Yep, Flevoland was created, much like if you’ve ever been to Hong Kong Airport (also created by Dutchies). They created massive dikes (man-made hills which block off the sea) and drained what was in between. This process took most of the twentieth century, and today it looks like any old part of the Netherlands. It’s also an urban planner’s dream, so Paul pointed out all of the sights.
Lelystad and Almere are the two main cities of Flevoland, but they’re not pretty. They’re stuck in the 1960s and 1970s, without any real history to celebrate. They’re manufactured, with squares and open space not used and everything in various shades of grey. A trip to Flevoland need not include them.
Instead, the real sights of Flevoland are Urk and Schokland. Urk is a fishing village, and historically an island settlement in the middle of the Zuiderzee. Today it’s merely a coastal town, surrounded on three sides by land. It’s however your only real chance to see a historical town in Flevoland, with the town’s fishermen memorial incredibly moving, looking out to the sea.
A few kilometres down the road from Urk is Schokland, a world-heritage site.

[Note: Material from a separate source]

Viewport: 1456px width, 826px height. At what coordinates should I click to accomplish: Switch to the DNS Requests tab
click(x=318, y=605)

Schokland, like Urk, used to be an island but is now completely surrounded by land. Nobody lives there anymore, so trickles of tourists poke around and stare out into farmland.

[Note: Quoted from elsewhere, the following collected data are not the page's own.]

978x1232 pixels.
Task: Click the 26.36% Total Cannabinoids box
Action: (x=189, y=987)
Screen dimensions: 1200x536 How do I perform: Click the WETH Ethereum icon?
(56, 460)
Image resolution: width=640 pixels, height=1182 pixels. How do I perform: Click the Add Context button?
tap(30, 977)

Urk and Schokland were actually quite sad. They’re products of an age without NIMBYs, without community consultations before development. I’m pretty sure the residents of Urk would have been against being joined to the mainland back in 1938, but it happened anyway. Now people go to Flevoland and marvel at modern technology, and pay their respects to technology’s casualties; Urk and Schokland.